> [WHAT YOU WILL DO]
In how many lines of the listing below does the word "banner" occur? Say only the number.

> [DATA SHOWN]
= = = = = = =

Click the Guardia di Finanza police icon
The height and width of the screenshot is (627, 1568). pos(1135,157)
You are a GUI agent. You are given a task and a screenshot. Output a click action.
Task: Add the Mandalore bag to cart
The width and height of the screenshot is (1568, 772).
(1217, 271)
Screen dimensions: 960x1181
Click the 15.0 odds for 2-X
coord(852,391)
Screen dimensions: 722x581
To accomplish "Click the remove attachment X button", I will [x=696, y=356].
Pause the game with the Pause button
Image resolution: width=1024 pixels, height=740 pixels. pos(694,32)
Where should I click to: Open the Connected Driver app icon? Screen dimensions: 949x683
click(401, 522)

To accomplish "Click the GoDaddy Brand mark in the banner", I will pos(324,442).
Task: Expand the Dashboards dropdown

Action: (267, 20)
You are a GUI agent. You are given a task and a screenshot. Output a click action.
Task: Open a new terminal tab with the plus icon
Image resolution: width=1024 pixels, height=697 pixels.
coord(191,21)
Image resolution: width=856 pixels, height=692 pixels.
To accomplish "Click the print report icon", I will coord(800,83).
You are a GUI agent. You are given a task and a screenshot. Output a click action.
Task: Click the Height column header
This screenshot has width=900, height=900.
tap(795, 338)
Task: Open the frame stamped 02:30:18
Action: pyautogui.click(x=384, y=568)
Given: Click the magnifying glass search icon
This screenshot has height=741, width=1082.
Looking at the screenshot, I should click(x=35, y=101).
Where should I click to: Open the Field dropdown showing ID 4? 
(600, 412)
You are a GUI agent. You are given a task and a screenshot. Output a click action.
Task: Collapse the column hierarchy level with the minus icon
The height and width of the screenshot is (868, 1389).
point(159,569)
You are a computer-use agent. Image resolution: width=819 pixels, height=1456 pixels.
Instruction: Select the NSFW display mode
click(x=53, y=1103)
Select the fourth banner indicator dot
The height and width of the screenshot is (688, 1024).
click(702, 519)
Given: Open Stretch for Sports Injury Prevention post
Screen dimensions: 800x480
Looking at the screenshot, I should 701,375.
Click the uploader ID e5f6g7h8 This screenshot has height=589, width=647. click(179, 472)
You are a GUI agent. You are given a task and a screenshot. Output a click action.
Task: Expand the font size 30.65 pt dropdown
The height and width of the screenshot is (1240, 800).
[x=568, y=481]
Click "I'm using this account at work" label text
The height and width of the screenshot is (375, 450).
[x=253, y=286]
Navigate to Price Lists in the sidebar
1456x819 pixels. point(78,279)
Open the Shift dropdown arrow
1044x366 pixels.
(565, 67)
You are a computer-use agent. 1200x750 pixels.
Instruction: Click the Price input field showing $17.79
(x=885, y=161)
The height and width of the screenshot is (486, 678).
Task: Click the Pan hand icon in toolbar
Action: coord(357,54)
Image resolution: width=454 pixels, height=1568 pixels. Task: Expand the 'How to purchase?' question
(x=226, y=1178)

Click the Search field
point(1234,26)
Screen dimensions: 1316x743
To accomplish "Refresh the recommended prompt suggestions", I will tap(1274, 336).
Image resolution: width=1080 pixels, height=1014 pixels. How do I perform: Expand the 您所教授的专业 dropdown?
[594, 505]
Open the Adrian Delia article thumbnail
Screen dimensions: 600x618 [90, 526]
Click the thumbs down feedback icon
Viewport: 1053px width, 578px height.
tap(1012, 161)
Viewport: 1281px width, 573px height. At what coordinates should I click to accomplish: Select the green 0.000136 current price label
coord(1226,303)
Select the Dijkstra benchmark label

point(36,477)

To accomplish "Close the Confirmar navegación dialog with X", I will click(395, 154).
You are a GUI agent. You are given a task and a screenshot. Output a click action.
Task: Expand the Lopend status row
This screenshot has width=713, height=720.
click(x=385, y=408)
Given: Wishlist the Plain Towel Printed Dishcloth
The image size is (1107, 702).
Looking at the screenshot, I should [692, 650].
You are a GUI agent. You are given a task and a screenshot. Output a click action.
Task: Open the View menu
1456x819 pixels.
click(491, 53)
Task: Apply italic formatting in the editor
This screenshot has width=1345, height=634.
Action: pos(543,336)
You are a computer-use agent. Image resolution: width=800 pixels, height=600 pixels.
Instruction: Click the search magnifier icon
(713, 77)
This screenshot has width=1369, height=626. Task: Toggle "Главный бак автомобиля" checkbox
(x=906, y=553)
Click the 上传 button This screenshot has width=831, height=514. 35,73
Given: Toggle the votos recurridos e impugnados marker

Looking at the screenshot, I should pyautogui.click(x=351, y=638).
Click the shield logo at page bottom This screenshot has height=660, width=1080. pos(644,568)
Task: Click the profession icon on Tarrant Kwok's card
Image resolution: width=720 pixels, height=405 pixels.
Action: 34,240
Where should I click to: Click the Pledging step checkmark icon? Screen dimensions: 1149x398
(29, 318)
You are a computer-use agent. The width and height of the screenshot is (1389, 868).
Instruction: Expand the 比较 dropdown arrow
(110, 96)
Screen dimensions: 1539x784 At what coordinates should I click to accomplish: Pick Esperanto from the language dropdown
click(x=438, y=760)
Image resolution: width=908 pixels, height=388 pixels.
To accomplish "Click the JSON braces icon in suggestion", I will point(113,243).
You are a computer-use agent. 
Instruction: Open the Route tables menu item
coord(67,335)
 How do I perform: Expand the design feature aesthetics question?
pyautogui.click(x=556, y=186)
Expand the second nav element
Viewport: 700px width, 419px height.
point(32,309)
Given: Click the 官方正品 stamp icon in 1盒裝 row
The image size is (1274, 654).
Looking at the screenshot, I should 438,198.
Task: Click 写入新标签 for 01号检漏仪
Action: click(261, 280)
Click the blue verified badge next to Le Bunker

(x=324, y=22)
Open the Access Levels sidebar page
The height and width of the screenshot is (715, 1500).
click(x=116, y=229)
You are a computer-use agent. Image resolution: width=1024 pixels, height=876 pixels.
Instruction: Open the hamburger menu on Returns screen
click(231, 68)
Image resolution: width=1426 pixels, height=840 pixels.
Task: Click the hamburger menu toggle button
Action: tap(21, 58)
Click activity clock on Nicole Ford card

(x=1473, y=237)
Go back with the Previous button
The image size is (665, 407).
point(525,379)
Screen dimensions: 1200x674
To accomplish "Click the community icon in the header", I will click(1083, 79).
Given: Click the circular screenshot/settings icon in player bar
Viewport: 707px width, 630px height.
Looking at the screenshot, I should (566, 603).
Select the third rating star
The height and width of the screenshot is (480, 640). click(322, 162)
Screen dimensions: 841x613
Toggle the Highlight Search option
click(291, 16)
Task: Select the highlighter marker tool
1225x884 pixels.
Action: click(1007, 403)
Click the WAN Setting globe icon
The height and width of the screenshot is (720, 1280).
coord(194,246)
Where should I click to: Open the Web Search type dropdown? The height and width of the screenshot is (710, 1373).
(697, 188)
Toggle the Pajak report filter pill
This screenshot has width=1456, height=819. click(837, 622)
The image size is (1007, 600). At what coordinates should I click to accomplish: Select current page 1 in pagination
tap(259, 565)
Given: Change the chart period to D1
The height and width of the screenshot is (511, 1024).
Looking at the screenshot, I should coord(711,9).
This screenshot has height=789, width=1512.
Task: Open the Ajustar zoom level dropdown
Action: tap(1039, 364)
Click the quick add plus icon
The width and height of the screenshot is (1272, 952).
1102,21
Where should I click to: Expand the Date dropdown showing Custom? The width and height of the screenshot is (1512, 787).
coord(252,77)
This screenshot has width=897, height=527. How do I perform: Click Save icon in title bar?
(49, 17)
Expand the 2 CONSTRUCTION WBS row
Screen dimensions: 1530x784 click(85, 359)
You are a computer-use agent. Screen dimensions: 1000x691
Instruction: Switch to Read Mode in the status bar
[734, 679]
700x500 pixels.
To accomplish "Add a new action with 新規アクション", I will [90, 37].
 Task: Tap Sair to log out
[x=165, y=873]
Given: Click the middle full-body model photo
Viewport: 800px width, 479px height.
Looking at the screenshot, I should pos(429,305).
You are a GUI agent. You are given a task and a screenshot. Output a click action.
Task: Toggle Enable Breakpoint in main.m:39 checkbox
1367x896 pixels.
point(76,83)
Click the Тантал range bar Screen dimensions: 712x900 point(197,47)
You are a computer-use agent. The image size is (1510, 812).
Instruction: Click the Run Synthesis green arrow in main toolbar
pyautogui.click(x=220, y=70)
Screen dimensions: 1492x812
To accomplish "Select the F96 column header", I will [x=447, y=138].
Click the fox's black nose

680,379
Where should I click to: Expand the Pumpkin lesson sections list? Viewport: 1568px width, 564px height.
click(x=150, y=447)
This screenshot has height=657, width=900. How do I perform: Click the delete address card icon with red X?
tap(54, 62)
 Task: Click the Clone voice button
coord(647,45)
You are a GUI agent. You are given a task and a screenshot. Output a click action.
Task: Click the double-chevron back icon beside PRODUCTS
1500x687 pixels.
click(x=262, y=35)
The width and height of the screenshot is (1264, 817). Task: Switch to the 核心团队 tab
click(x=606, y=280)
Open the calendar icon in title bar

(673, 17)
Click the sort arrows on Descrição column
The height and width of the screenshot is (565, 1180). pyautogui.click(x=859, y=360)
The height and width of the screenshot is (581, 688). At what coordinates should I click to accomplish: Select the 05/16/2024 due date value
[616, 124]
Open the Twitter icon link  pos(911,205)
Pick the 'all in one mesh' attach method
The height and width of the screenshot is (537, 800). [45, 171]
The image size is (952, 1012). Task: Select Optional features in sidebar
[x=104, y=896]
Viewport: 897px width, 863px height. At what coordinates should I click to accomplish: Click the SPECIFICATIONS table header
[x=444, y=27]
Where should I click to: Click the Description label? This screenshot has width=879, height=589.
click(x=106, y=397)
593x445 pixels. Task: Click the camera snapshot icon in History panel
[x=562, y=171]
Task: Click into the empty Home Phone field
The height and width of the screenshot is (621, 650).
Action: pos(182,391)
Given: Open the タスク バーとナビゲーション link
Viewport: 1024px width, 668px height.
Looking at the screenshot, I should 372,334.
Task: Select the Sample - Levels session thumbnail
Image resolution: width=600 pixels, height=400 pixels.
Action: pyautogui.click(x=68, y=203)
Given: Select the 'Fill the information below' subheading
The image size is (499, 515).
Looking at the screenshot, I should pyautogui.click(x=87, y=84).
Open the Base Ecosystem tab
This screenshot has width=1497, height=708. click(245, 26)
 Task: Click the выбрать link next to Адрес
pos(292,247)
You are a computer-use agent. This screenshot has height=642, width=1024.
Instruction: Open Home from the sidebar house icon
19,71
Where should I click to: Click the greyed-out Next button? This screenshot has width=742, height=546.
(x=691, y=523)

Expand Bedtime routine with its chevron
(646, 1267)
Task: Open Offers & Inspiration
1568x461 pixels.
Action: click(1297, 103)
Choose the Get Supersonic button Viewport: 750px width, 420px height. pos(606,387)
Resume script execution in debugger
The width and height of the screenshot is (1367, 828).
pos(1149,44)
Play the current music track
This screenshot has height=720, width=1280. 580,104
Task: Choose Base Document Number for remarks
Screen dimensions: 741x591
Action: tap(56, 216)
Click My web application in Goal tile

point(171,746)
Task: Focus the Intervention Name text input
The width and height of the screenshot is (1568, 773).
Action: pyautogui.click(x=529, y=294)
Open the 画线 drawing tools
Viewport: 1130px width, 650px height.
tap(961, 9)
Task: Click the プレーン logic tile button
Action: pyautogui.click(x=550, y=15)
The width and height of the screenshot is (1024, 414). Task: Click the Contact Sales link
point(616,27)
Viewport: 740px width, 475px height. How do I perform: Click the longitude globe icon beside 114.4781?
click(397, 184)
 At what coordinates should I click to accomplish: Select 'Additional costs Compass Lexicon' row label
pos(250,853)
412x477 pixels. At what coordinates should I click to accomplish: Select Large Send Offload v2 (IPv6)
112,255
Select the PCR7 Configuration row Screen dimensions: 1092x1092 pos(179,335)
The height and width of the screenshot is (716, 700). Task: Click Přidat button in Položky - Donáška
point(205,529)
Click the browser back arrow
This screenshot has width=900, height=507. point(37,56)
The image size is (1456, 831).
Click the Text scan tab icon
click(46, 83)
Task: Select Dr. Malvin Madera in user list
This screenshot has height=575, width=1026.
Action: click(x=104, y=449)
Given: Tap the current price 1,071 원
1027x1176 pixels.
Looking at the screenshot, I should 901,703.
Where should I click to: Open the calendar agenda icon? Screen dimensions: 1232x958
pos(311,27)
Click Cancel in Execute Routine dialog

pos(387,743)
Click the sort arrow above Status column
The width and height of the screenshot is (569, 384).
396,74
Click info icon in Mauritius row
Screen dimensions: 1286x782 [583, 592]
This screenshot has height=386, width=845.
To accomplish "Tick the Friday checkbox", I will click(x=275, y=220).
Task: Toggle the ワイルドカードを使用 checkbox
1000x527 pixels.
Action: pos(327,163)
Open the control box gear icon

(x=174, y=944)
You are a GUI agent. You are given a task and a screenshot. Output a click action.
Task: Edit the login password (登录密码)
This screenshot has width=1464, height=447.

= = = = = = =

> [TASK OUTPUT]
2